*** The input ***

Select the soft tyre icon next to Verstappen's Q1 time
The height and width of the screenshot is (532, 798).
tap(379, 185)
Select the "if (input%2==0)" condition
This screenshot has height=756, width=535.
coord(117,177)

*** End of The input ***
*** The input ***

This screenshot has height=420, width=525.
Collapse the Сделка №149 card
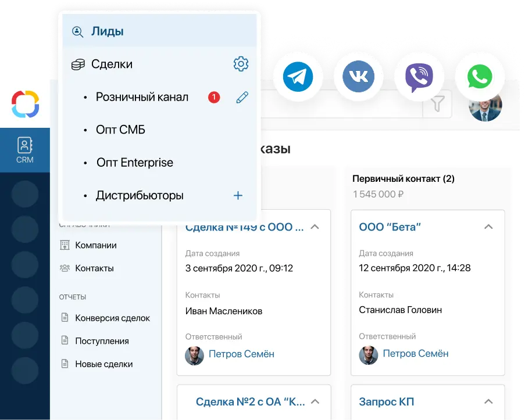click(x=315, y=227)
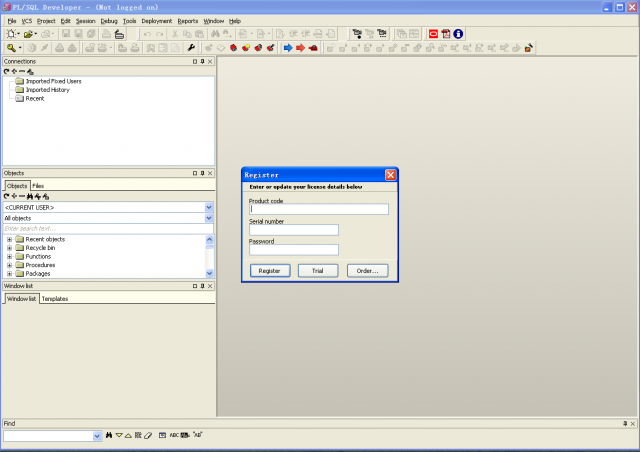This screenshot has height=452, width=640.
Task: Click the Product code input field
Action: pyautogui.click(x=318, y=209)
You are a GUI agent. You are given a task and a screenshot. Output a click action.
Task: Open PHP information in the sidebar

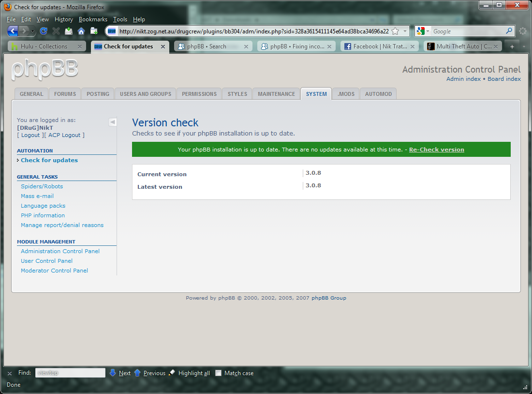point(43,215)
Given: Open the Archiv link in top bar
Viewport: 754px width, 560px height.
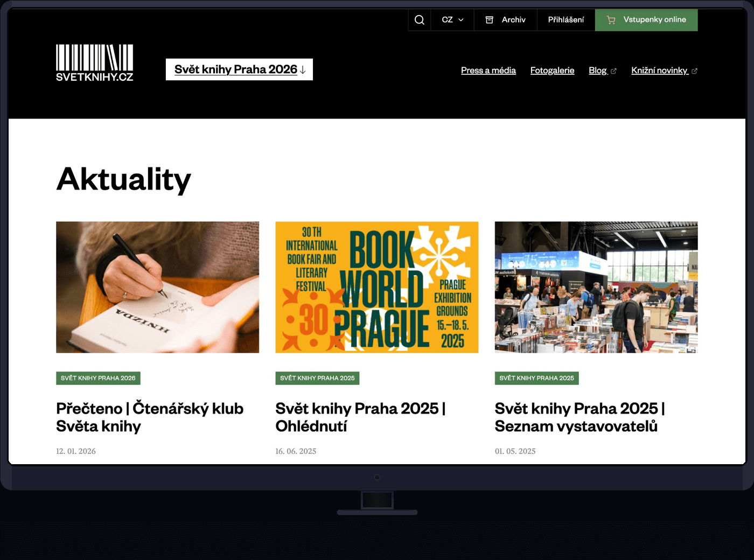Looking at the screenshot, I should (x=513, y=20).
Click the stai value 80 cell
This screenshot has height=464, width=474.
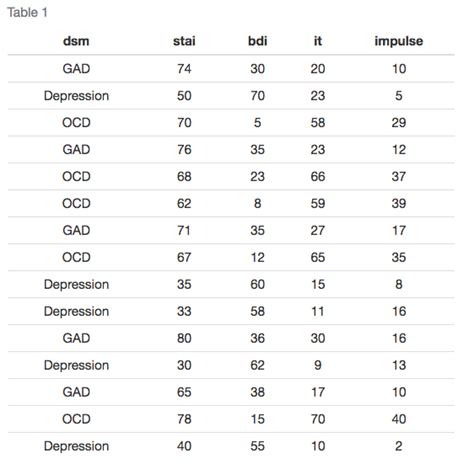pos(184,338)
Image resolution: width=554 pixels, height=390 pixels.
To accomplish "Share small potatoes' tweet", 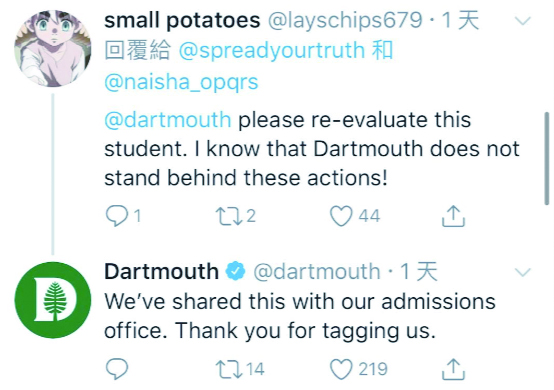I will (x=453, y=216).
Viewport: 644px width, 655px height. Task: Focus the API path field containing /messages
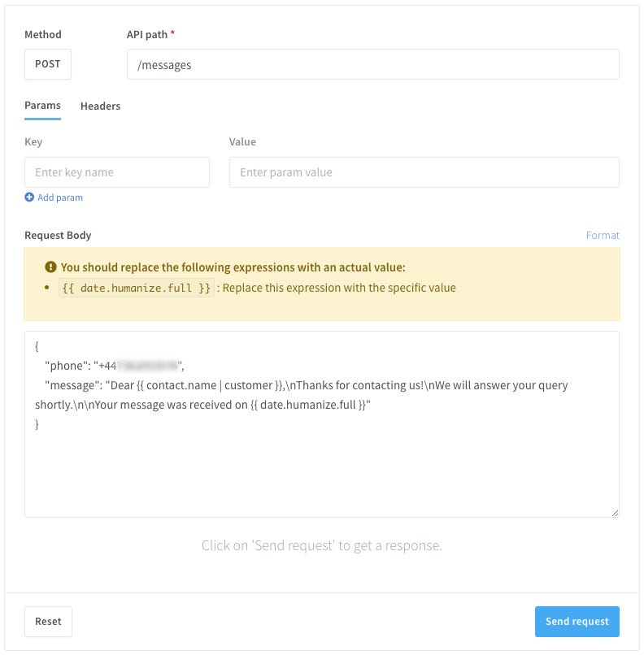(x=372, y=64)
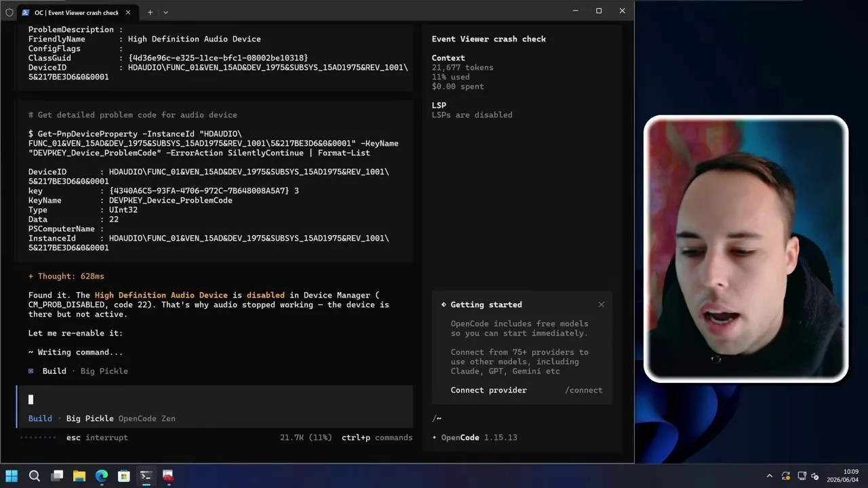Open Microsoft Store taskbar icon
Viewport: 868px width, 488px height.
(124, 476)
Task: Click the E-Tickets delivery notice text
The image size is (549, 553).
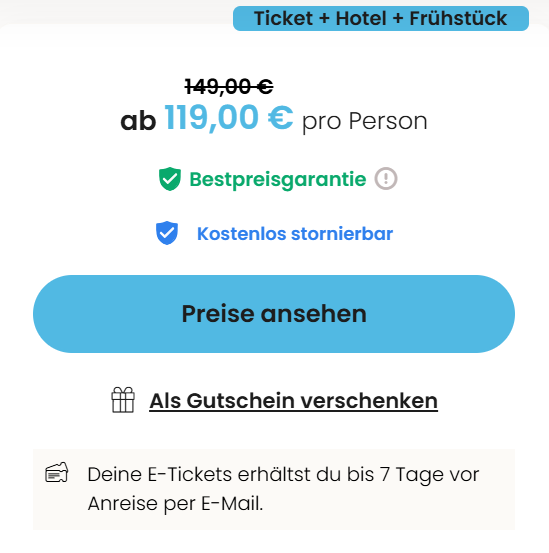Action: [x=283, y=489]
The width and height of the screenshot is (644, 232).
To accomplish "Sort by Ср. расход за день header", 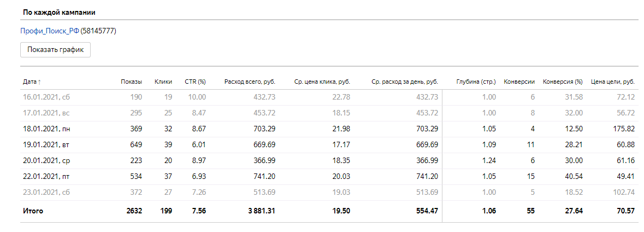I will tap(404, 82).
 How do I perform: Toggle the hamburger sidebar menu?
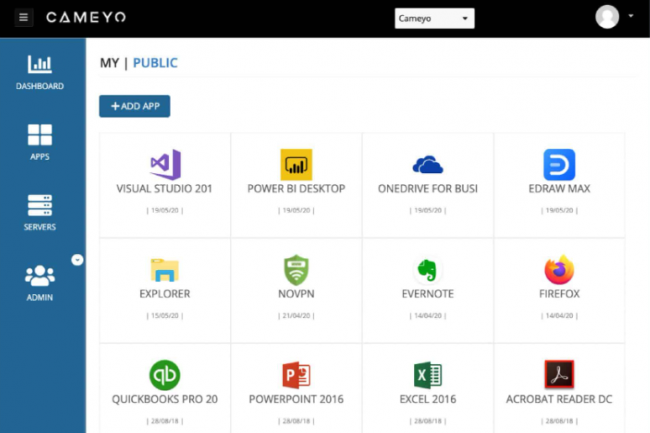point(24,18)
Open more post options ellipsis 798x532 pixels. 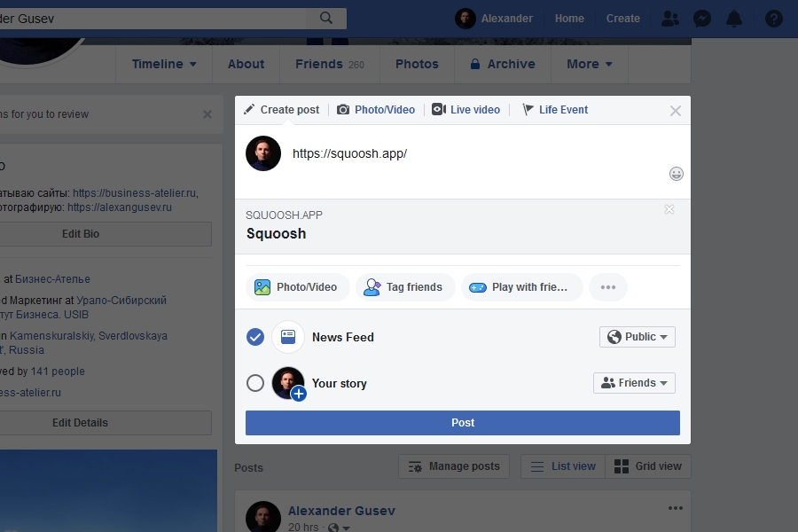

*** End of The input ***
*** The input ***

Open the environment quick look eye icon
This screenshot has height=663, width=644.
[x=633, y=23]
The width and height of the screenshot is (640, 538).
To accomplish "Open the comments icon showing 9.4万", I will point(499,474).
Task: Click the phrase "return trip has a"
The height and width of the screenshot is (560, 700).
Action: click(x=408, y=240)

*** End of The input ***

Task prompt>
Copy word for word the lines above, starting at the line containing "This screenshot has height=420, width=525." and ending at the line containing "You are a GUI", inclusive, with no pictures.

Worked solution>
This screenshot has height=420, width=525.
Collapse the Сделка №149 card
click(x=315, y=227)
This screenshot has height=452, width=640.
Task: Click the Product code input field
Action: pyautogui.click(x=318, y=209)
You are a GUI agent. You are given a task and a screenshot. Output a click action.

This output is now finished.